Cecil Frank Powell was born on
December 5th, 1903, at Tonbridge, Kent, where his father, Frank
Powell, was one of a family of gunsmiths who had long practised
the trade in the town. His grandfather, George Bisacre, had
established a private school in the nearby town of Southborough
and his family ties and influences therefore tended to encourage
a regard for the value both of learning and the practical
arts.
He attended a local elementary school and won a scholarship, at
the age of eleven, to Judd School, Tonbridge. From there he won
open scholarships to Sidney Sussex College, Cambridge, where he graduated
with First Class Honours in the Natural Science Tripos
(1924-1925).
As a postgraduate student, Powell worked in the Cavendish Laboratory under
C.T.R. Wilson and Lord Rutherford until
1927 when he gained his Ph.D. and moved to the University of
Bristol as Research Assistant to A.M. Tyndall in the H.H.
Wills Physical Laboratory. He was eventually appointed lecturer,
then reader and, in 1936, he visited the West Indies as
seismologist of an expedition investigating volcanic activity. He
returned to Bristol in the following year and in 1948 he was
established as Melville Wills Professor of Physics.
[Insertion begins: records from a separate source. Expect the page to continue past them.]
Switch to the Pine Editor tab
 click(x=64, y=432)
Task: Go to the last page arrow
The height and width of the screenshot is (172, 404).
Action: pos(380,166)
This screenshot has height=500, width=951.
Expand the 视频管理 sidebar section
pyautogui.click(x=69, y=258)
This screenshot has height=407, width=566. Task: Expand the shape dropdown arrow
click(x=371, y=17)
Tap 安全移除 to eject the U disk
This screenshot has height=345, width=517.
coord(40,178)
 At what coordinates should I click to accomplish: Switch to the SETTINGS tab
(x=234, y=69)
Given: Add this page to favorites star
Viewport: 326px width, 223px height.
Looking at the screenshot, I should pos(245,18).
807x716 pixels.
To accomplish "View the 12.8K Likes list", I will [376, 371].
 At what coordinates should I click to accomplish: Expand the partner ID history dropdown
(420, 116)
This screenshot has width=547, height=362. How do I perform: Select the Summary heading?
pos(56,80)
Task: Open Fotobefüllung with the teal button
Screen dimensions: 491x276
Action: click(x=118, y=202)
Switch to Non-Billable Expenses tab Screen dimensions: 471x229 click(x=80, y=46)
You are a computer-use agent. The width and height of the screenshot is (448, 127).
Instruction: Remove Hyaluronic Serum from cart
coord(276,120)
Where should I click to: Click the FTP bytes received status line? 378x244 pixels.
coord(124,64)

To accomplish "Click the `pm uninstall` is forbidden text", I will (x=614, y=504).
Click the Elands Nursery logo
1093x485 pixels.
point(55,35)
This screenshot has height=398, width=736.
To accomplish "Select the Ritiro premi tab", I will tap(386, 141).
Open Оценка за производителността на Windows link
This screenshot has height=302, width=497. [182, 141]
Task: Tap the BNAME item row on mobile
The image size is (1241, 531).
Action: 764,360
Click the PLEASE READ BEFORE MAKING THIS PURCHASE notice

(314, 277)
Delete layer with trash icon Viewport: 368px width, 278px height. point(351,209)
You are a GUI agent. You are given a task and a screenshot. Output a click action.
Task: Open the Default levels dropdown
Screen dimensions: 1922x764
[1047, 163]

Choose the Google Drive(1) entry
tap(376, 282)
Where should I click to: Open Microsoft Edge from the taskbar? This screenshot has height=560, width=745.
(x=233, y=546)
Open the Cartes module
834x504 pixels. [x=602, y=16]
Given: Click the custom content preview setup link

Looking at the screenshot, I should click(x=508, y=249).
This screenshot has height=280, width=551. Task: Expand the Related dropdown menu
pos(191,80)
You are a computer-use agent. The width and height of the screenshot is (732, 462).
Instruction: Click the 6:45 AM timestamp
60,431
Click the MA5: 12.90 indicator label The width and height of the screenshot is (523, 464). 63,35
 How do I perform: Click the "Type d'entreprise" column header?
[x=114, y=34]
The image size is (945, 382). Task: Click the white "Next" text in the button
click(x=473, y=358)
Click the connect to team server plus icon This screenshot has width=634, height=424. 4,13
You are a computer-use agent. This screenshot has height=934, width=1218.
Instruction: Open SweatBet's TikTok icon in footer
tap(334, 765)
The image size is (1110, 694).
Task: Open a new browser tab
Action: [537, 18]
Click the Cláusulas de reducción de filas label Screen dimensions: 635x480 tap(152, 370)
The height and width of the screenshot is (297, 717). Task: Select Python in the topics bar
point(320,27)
Powell was Director of a European expedition for making
high-altitude balloon flights in Sardinia (1952) and in the Po
Valley (1954, 1955, and 1957).
His first researches at the Cavendish Laboratory concerned
condensation phenomena and it led indirectly to an explanation of
the anomalously high rate of discharge of steam through nozzles.
He showed this to be due to the existence of supersaturation in
the rapidly expanding steam and his results were found to have a
bearing on the design and performance of the steam turbine.
At Bristol he devoted years of patient work to the development of
accurate techniques for measuring the mobility of positive ions
and to establishing the nature of the ions in most of the common
gases. After his sojourn in the Caribbean, he returned to work on
the construction of a Cockcroft generator for accelerating fast
protons and deuterons - employing them in conjunction with a
Wilson chamber, to study neutron-proton scattering. In 1938, he
undertook experiments in cosmic radiation and employed methods of
directly recording the tracks of the particles in photographic
emulsions and, when the Cockcroft machine came into operation, he
employed similar methods for determining the energy of neutrons,
that is, by observing the tracks of the recoiling protons. The
length of the track of a charged particle in the emulsion was
found to give an accurate measure of its range and the great
advantages of this method for experiments in nuclear physics were
soon clearly established.
This development led him to a study of the scattering and
disintegration processes produced by a beam of high-energy
deuterons and he later returned, with the development of
photographic emulsions of increased sensitivity, to experiments
on cosmic radiation: in 1947 heavy mesons were discovered and
many of their more important properties established.
Powell has contributed numerous papers to learned societies on
the discharge of electricity in gases, and on the development of
photographic methods in nuclear physics. He is a co-author of
Nuclear Physics in Photographs (1947) and The Study of
Elementary Particles by the Photographic Method (1959).
Prof. Powell was elected Fellow of the Royal Society in 1949: he
was awarded the Hughes Medal in the same year and the Royal Medal
in 1961. He has received honorary Doctor of Science degrees from
the Universities of
Dublin, Bordeaux and Warsaw, and he is a Foreign Member of
the Academy of Sciences of the U.S.S.R. He was Vernon Boys
Prizeman and Honorary Fellow of the Physical Society (1947), and
he served on the Scientific Policy Committee of the European
Organization for Nuclear Research (Geneva, 1961).
Powell married Isobel Therese Artner, who has assisted him in his
researches, in 1932; they have two daughters. His chief
recreations are squash racquets and tennis.
From Nobel Lectures, Physics 1942-1962, Elsevier Publishing Company, Amsterdam, 1964
This autobiography/biography was first published in the book series Les Prix Nobel. It was later edited and republished in Nobel Lectures. To cite this document, always state the source as shown above.
Cecil Powell died on August 9, 1969.